Penlington's next show – Uri & Me, an obsessive deconstruction of the spoon bending cultural icon Uri Geller – was described as "a thoughtfully constructed, funny, yet litigation avoiding look at the life and work of a global celebrity phenomenon" by the Londonist. A combination of stand-up, magic and spoken word, it premièred on commission at the London Word Festival in March 2010. It was also shown at the Camden Fringe, The Roundhouse, the Brighton Comedy Festival, the Oxford Literary Festival, Bristol Old Vic, and the Edinburgh Fringe 2011 at The Underbelly. The reviews included a four-star welcome in The Scotsman by Kate Copstick: "The best shows are driven by a personal passion". The show was twice attended by Geller.

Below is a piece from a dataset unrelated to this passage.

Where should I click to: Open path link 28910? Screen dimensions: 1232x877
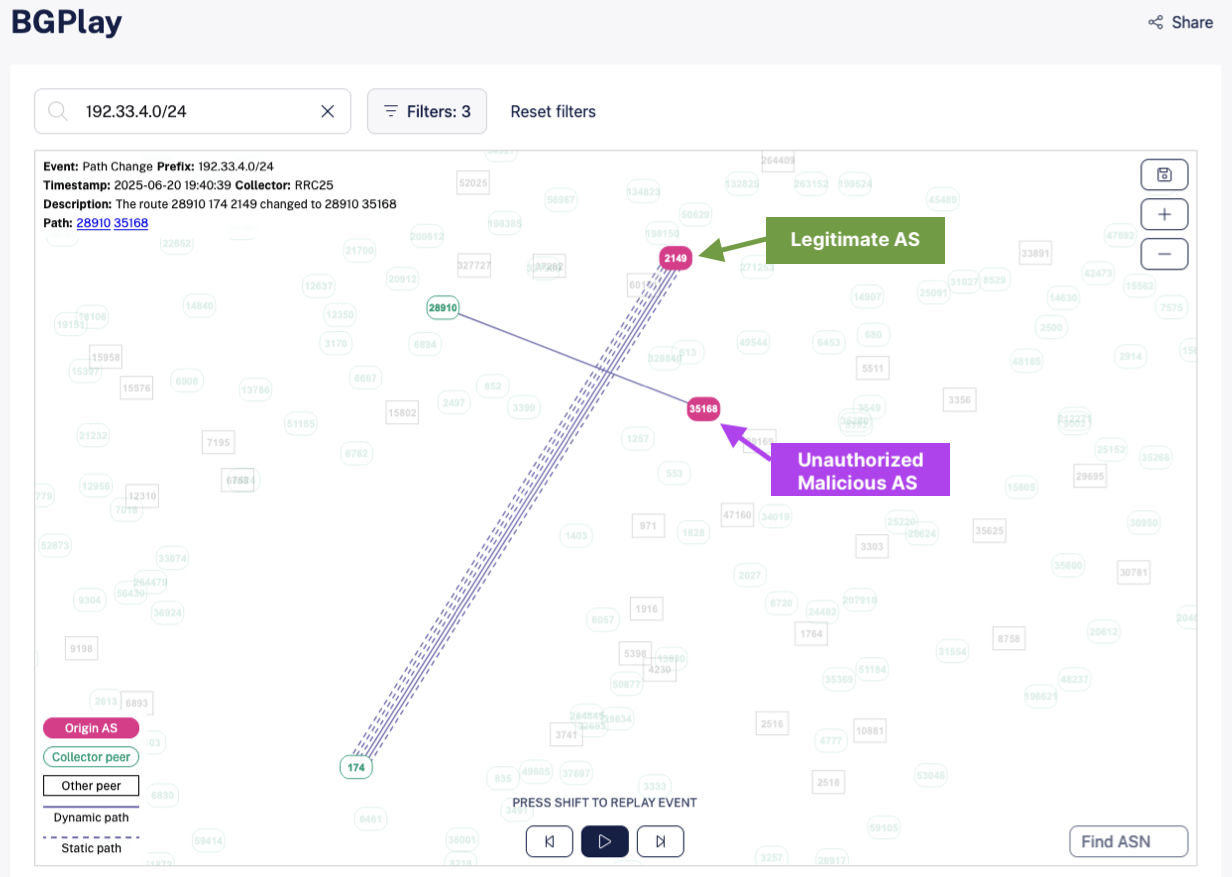93,223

In 2013 Penlington started work on Choose Your Own Documentary which is inspired by the Choose Your Own Adventure phenomenon of the 1980s combining film, stand-up, and storytelling the show allows the audience to interact with the performance by using wireless remote controls to decide what happens next. With over 1500 permutations each performance is unique. The show was co-commissioned by the Southbank Centre, and supported by Arts Council England.

His work has been broadcast on BBC Radio 3's The Verb, performing a work of 'predictive text poetry – a new creative form using the mobile phone'. He has also appeared on BBC Radio 4's 28 Acts in 28 Minutes, and he has hosted three series of the surreal spoken word show Parlour Games on Resonance FM.

==Published works==
April 2008 saw the publication of his Almost Nearly, a full-length collection of graphic poems in a limited signed and numbered edition. It features some of the poems included in Roadkill on the Digital Highway, which was short-listed for the Eric Gregory Award 2005.

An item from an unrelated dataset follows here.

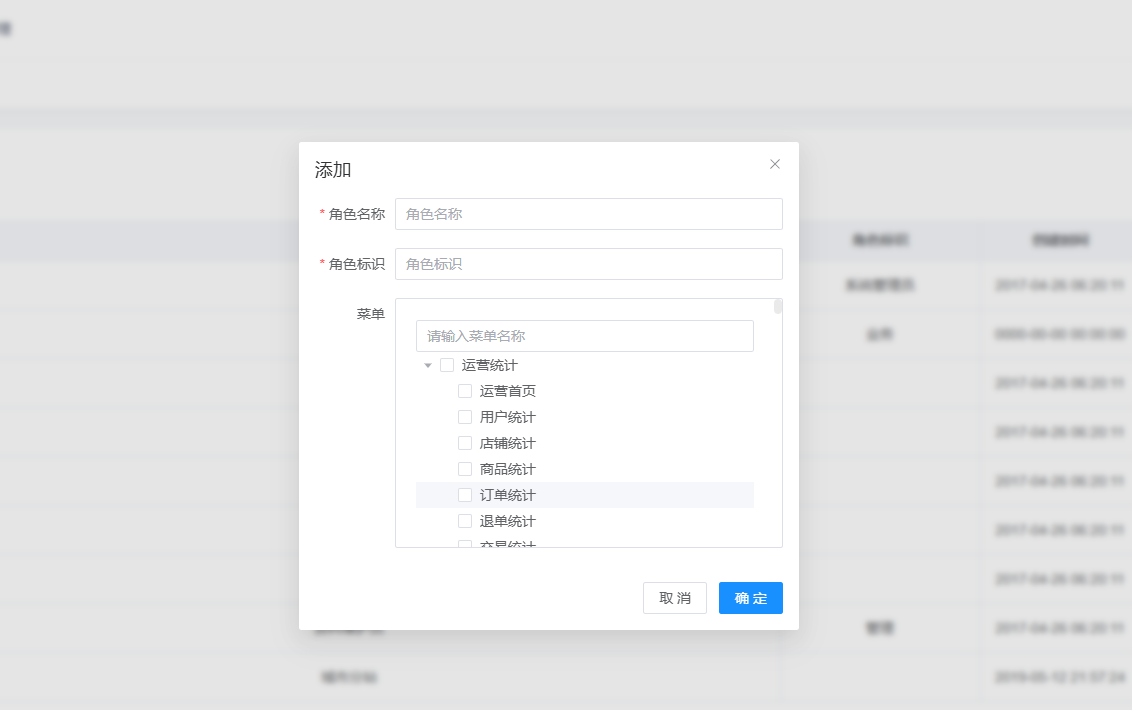Tick the 用户统计 checkbox
Image resolution: width=1132 pixels, height=710 pixels.
point(465,417)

Penlington's written work has appeared in publications as diverse as Peaches Geldof's magazine Disappear Here, The Journal of Experimental Fiction, and it has been translated into Serbian for Treći Trg. He has recently featured in the Penned in the Margins anthology of experimental poetry Adventures in Form, and in publications such as Rising, The Fix, Quiet Feather, Litmus, The Delinquent, Aesthetica magazine, The Rebel magazine, and X-Magazine. Penlington was Poetry Editor for The Fix Magazine, the UK's only monthly comedy magazine, which was distributed free at comedy venues across the country.

In 2014, Penlington published The Boy in the Book, a memoir of his experiences in tracing the seemingly suicidal former owner of some second-hand books. The work includes interviews with philologist Irving Finkel.